Rete ultraveloce, il botta e risposta Recchi-Bassanini
(f.d.r.) «L’Italia è sempre stata un mercato competitivo, siamo allenati alla competizione e siamo sicuri delle nostre capacità». Giuseppe Recchi ostenta tranquillità di fronte all’offensiva di Open Fiber sulla rete ultrabroadband e in vista dell’arrivo di Iliad sul mercato del mobile. «Andiamo avanti col nostro progetto — ha detto ieri il presidente di Tim — che prevede quattrocentomila case connesse al mese e una copertura completa entro il 2019». Le voci di un’alleanza con Open Fiber? «Nessun dialogo» ha detto il manager, aggiungendo che «evidentemente Bassanini (presidente di OpenFiber, ndr) sogna molto». A stretto giro il presidente di OpenFiber ha risposto al numero uno di Tim: «Ho detto esattamente il contrario — ha spiegato Franco Bassanini —. A OpenFiber non fa paura una ”fair competition” nel rispetto delle regole italiane e europee. Costruiremo la rete del futuro per tutti gli italiani, non per sole 400 mila case». «Contribuiremo a riportare l’Italia dove merita — ha aggiunto ancora Bassanini —. Ai primi posti in Europa».
EY, il private equity nella distribuzione vale 1,8 miliardi
(m.sab.) Il settore della grande distribuzione in Italia è diventato appetibile per gli investitori di private equity e di private debt. Secondo una ricerca presentata ieri a Milano e condotta dalla società di consulenza EY per Confimprese, il 2016 risulta essere un anno di forte espansione per le operazioni di private equity: 28, di cui 14 nei beni di consumo e 10 nel food & beverage e 4 nel retail & wholesale. Triplicato anche il valore totale delle operazioni con una media investita per singolo «deal» di 88 milioni rispetto ai 38 dell’anno precedente. Il valore della transazioni ha così toccato 1,8 miliardi di euro. «Il private equity —dice il presidente di Confimprese Mario Resca (foto) — segue con crescente attenzione il mondo del retail a riprova dell’attrattività delle catene italiane. I segmenti dei beni di consumo, food & beverage e retail & wholesale, valgono 400 miliardi, con un incremento medio del giro d’affari dell’1,4% annuo».
Il Fondo monetario ai norvegesi: «Siete pagati troppo»

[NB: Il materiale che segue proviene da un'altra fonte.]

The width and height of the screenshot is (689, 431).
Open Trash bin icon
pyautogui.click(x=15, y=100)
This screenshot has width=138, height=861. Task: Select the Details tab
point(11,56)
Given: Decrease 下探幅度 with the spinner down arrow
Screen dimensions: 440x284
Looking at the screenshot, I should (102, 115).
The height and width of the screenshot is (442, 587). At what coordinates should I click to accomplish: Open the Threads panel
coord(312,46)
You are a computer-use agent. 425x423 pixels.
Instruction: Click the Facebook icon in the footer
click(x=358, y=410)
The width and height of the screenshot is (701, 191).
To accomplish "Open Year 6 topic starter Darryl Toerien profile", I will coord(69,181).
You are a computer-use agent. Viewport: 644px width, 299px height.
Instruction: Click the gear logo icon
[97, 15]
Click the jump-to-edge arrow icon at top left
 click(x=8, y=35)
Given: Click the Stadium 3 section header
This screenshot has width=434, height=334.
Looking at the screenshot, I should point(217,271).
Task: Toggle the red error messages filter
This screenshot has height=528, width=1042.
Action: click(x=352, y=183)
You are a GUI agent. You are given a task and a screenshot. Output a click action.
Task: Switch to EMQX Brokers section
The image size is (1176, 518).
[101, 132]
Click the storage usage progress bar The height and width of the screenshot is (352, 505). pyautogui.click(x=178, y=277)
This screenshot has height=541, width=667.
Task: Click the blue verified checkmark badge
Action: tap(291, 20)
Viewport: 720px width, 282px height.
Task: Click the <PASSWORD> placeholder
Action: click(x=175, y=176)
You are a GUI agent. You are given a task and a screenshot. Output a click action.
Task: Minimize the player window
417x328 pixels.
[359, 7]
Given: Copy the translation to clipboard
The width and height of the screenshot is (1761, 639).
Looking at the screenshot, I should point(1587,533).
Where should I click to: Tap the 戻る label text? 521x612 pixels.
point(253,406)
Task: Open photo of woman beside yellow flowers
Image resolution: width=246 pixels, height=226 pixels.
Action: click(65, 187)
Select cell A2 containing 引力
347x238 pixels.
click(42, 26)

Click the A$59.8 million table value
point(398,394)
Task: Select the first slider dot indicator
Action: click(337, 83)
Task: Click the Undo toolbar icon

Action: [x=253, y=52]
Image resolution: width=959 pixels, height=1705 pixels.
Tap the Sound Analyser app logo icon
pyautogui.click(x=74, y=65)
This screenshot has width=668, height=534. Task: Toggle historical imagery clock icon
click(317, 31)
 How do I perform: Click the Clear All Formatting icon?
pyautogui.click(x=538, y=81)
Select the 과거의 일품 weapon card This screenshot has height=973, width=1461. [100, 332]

(m.sab.) Gli stipendi dei lavoratori norvegesi sono troppo generosi il che potrebbe compromettere la competitività del Paese. A sostenere questa tesi sono gli economisti del Fondo monetario internazionale, ieri in missione a Oslo per tastare il polso dell’economia del più grande produttore di greggio dell’Europa occidentale. Secondo gli esperti di Washington il Pil della Norvegia crescerà quest’anno dell’ 1,75% e del 2,25% nel 2018. «Tuttavia queste stime potrebbero essere riviste al ribasso, e nel medio termine i tassi di crescita potranno tornare interessanti solo se avrà successo una strategia di politica economica capace di far uscire il Paese dalla dipendenza dal bonus petrolifero proiettandolo verso un modello di crescita più equilibrato». Il problema nasce dal fatto che il boom petrolifero ha portato salari elevati, che da questo settore si sono diffusi negli altri comparti dell’economia. Oggi, con il brent intorno ai 50 dollari al barile questo tenore salariale non è più sostenibile.